Formula feeding is a healthy option that many women, with HIV and without, turn to for a variety of reasons. Generations of people have been formula fed and grown up to be healthy and well adjusted.

Oak Tree Clinic has a program that provides free formula for infants born in British Columbia to mothers living with HIV.

Opportunities

Some women see the opportunity in formula feeding. You can schedule feedings more easily, sleep or take a break while someone else feeds the baby, and have other members of your family share in the experience of feeding the baby.

You can also eat what you want without worrying about how it will affect the baby. You’ll know exactly how much your baby has eaten by measuring what goes in and out of the bottle, and you’ll know what nutrients the baby is getting by deciding on a formula.

Challenges

Some women mourn the loss of breastfeeding. But know that you can still bond strongly with your baby. Making eye contact, holding your baby, and talking and singing to your baby are a few of the ways that a close relationship is formed between a baby and mother.

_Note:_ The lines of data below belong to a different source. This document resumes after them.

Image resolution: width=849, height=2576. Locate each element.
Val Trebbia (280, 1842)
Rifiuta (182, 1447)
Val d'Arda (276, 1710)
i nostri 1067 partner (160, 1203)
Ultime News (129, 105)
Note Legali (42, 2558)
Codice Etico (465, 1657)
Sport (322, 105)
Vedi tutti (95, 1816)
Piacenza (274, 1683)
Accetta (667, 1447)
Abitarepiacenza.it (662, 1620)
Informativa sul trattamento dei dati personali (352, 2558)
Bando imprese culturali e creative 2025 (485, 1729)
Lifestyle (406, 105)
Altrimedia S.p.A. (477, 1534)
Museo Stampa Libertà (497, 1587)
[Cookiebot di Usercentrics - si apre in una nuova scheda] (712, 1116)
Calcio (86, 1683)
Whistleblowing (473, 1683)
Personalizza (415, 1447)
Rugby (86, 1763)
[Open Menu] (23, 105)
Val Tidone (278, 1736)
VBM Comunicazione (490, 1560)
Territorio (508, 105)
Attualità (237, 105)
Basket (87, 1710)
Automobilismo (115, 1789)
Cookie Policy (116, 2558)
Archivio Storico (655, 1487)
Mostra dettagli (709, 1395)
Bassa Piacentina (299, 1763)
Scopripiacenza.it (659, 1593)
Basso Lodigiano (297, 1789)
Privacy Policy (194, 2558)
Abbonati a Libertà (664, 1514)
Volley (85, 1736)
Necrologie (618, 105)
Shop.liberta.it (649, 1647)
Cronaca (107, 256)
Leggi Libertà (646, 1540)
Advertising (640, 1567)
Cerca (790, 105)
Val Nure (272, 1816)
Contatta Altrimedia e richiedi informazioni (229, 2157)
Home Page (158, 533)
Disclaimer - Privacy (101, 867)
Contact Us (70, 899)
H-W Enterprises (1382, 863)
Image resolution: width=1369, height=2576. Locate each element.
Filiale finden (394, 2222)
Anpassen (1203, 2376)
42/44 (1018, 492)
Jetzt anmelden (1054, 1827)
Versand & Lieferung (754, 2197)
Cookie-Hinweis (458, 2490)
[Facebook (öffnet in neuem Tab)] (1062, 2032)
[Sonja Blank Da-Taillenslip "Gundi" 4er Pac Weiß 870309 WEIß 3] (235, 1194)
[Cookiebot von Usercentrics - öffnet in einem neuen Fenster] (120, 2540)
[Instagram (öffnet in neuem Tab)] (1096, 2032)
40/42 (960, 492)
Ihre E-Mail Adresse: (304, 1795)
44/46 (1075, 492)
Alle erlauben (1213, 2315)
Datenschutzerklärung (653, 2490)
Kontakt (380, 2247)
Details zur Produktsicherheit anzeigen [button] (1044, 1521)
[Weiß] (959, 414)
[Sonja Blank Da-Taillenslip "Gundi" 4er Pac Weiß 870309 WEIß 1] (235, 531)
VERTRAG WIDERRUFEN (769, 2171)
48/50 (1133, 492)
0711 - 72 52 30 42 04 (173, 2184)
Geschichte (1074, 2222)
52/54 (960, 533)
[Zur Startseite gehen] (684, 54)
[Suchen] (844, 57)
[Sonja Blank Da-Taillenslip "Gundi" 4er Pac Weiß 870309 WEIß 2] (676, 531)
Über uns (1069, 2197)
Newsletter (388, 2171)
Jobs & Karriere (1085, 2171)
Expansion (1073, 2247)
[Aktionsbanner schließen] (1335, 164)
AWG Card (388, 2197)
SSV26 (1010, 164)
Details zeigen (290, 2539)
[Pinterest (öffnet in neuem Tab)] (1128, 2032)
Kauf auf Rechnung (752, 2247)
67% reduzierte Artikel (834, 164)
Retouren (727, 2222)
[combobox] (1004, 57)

By not breastfeeding, women living with HIV may experience disapproval or confusion from people. If people hassle you about why you aren’t breastfeeding and you don’t want to share your HIV-positive status with them, that’s okay. There are many other reasons why women may not breastfeed. You can say you are taking medications that aren’t compatible with breastfeeding (one woman used her migraine medication as an excuse), or you can say that you’re not producing enough milk, or you can say that the baby wouldn’t latch onto the nipple.